XXVI

Не существует ничего сверхъестественного: ни чудес, ни волшебников, ни колдунов, ни предсказателей, — только писатель Чехов, автор полумистического рассказа «Чёрный монах», обладает пророческим чувством. Это его тайна, которую он никому не откроет, тем более что никто не поверит.

Был в Москве в редакции и зашёл к сестре, снявшей квартиру в Садово-Каретном; сентябрь уже шуршал на московских тротуарах, и в гимназии начались занятия. Маша усадила за стол, покрытый стерильно чистой скатертью, угощала чаем с калачами, а он напомнил ей случай из своего абхазского путешествия 1888-го года:

   — Помнишь, я писал вам, как плавал на пароходе «Дир» и едва не попал в кораблекрушение?

   — Да, о чём-то страшном ты писал.

   — Я ещё им повредил машинный телеграф: схватился за него, когда показалось, что сейчас столкнёмся с другим пароходом, сдвинул его с места, а обратно подвинуть не смог.

   — Это ужасно! Но, кажется, пароходы не столкнулись? Да?

   — Да. Но я вспомнил странную вещь. Когда другой пароход сумел отвернуть и проплывал мимо, я смотрел на нашего капитана — такой он был маленький, толстенький, жалкий. И я подумал, что он когда-нибудь обязательно пойдёт ко дну и захлебнётся солёной водой. Так и произошло. «Дир» потерпел кораблекрушение возле берегов Алупки, и тот самый капитан утонул.

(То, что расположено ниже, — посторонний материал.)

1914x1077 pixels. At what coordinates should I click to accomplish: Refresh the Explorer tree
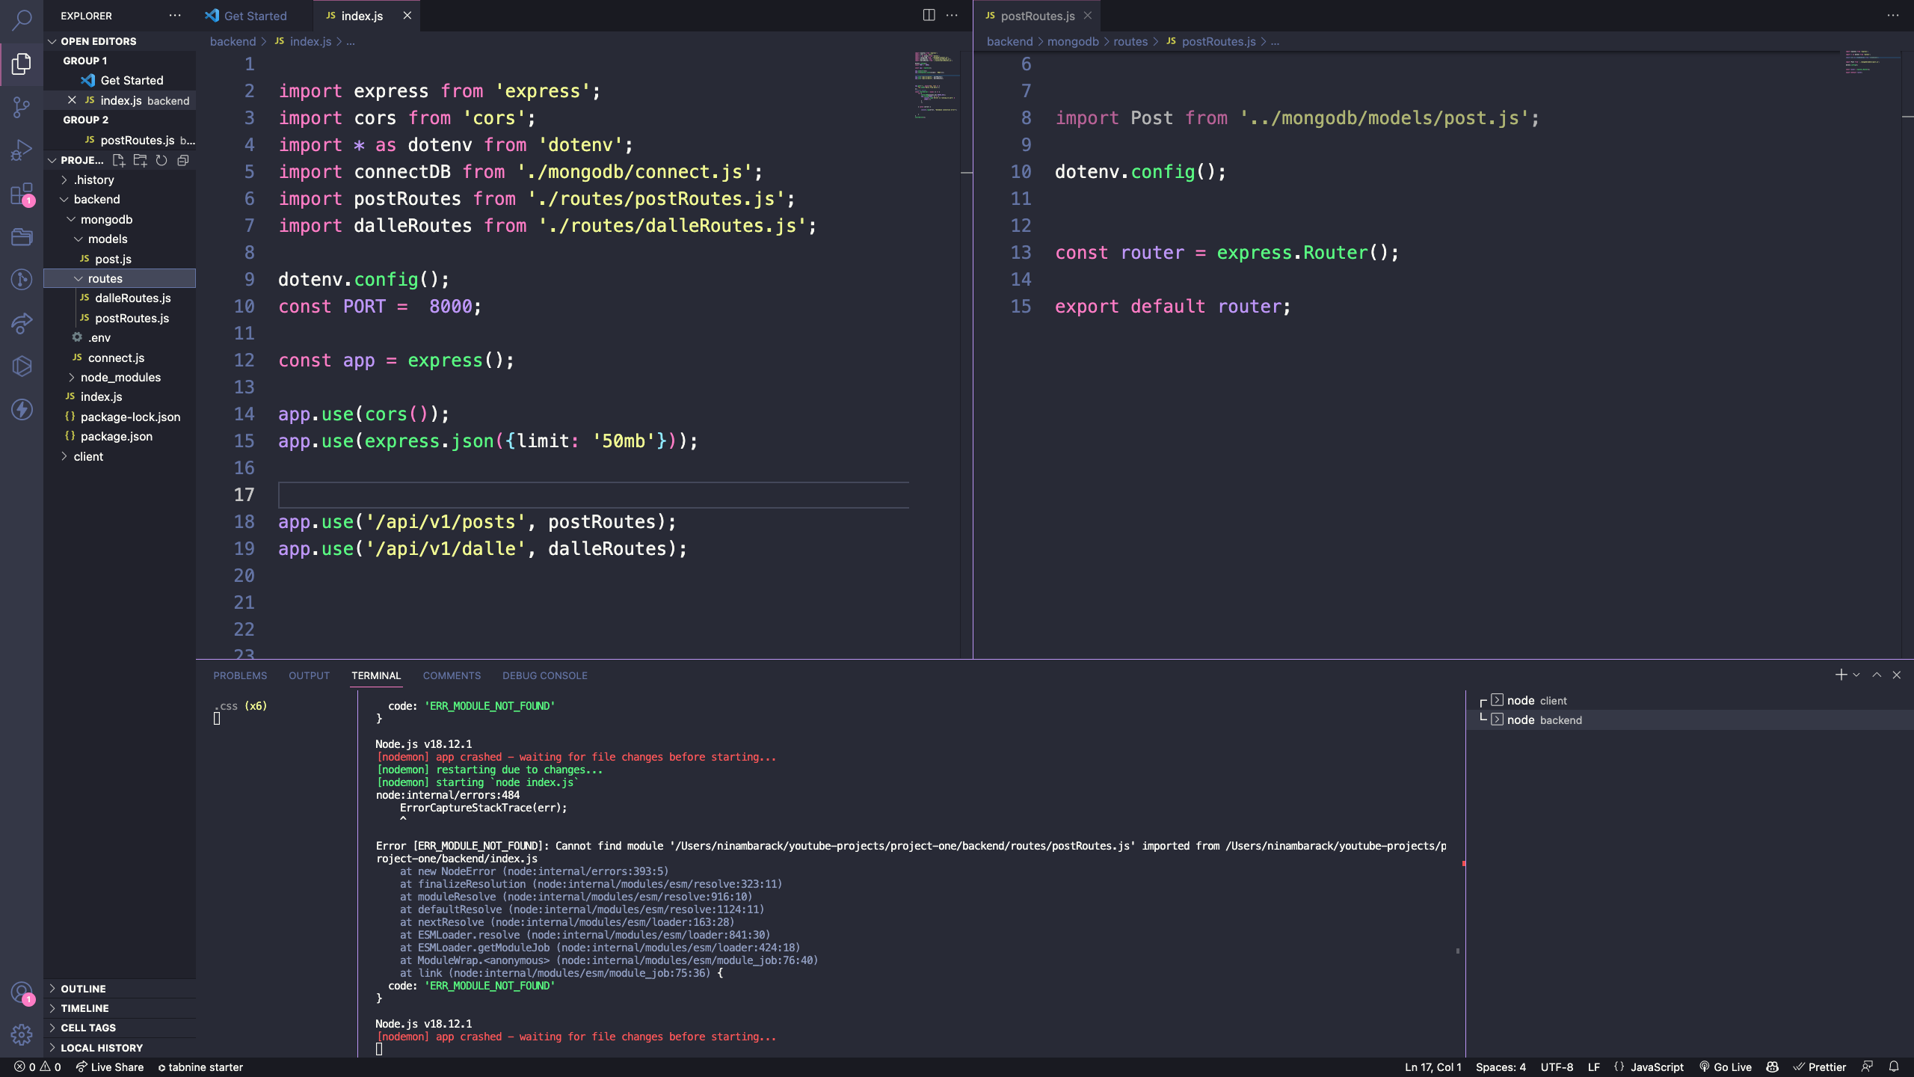point(162,160)
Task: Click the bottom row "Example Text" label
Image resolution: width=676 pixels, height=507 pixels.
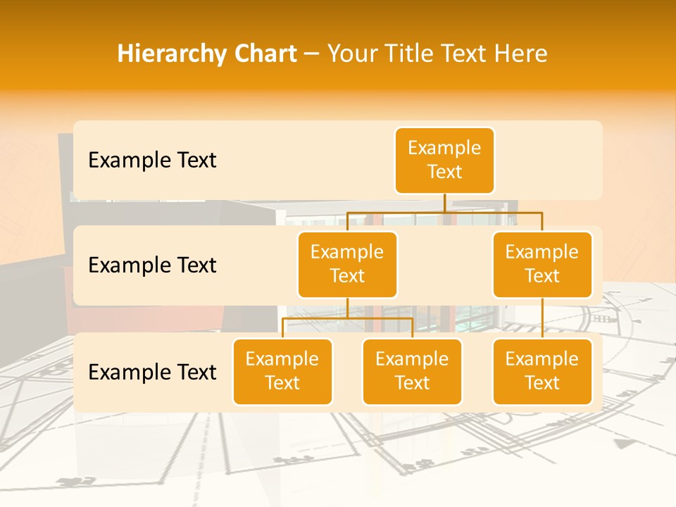Action: tap(152, 372)
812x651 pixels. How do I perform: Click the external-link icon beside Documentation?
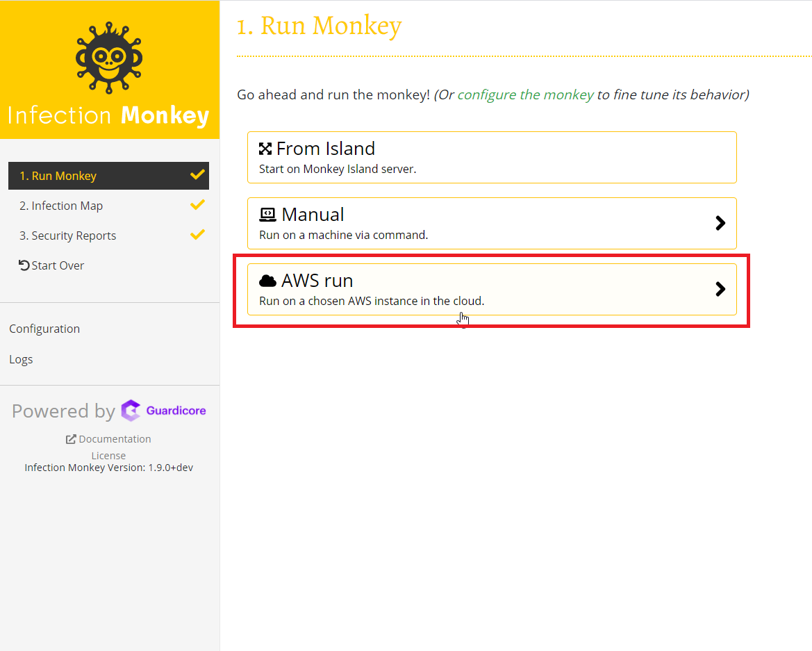71,439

   — Какой ужас! Бывают же совпадения. Хорошо, что ты зашёл, — волнуюсь за наши томаты. Когда я уезжала, говорила, чтобы срочно убирали, — утренники начинаются. Успели убрать?..

Маше присущ рациональный взгляд на мир даже в большей степени, чем ему, а капитан всё-таки утонул. И о смерти Свободина он знал заранее, и зимой в Петербурге напугал врача, лечащего Лескова, предупредив, что Николай Семёнович проживёт ещё всего лишь два года. Так и произойдёт. Конечно, здесь проявился талант медицинский, но тем не менее.

Вот и Потапенко при всём своём хохлацком певучем обаянии, при самых добрых отношениях с ним почему-то тревожит. С первой встречи в Одессе возникла непонятная неприязнь к нему. Пророческое чувство предупреждало, что произойдёт нечто дурное в жизни писателя Чехова по вине Игнатия. Может быть, даже случится нечто роковое. Может быть, уже сейчас и начнётся это «нечто». Вот уже слышны шаги, стук в дверь квартиры...

   — Это к тебе, Марья?

   — Не знаю. Наверное. Хозяйка откроет.

Звук открываемой двери, голоса, «нечто» уже на пороге. Вот оно и вошло. Не оно, а она — сама юность в светлом платьице, с удивлёнными глазами, капризными губками, растрёпанными светлыми кудряшками.

   — Таня Щепкина-Куперник, — представила Маша гостью. — Я тебе о ней говорила, Антон. Пишет пьесы и стихи. Её пьесу взял Малый театр.

   — Наконец-то я встретил человека, который научит меня писать пьесы!

   — Ой, что вы, Антон Павлович, — мило засюсюкала Танечка и затрепетала всем своим тоненьким нежным тельцем. — Я ничего не умею. Пьесу взяли так, по знакомству. Я правнучка Михаила Семёновича Щепкина.

Глаза у юности глубокие, откровенные, затягивающие.

   — Вообще пьесы писать легко, — говорил он девушке, улыбаясь по-мужски. — Слева пишешь, кто говорит, справа — что говорит.

Таня восторженно смеялась.

   — Мне Лидия Стахиевна рассказывала о вас, — произнесла она. — Мы подруги.

   — Представляю, что может сказать обо мне Лика. Увидев меня живого, вы теперь убедились, что я не такой злодей, каким она меня нарисовала?

   — Ой, что вы! Она о вас такого высокого мнения! Предупреждала только, что вы опасный юморист — всё вышучиваете.

Пророческий дар в случае с юной девицей, разумеется, уже не девицей, не мог подвести опытного писателя Чехова. Таня жила в гостинице «Мадрид» и пригласила его к себе. Ей всего девятнадцать лет, и о таких барышнях он пророчески написал в рассказе «Жена»: «Все современные, так называемые интеллигентные женщины, выпущенные из-под надзора семьи, представляют из себя стадо, которое наполовину состоит из любительниц драматического искусства, а наполовину из кокоток».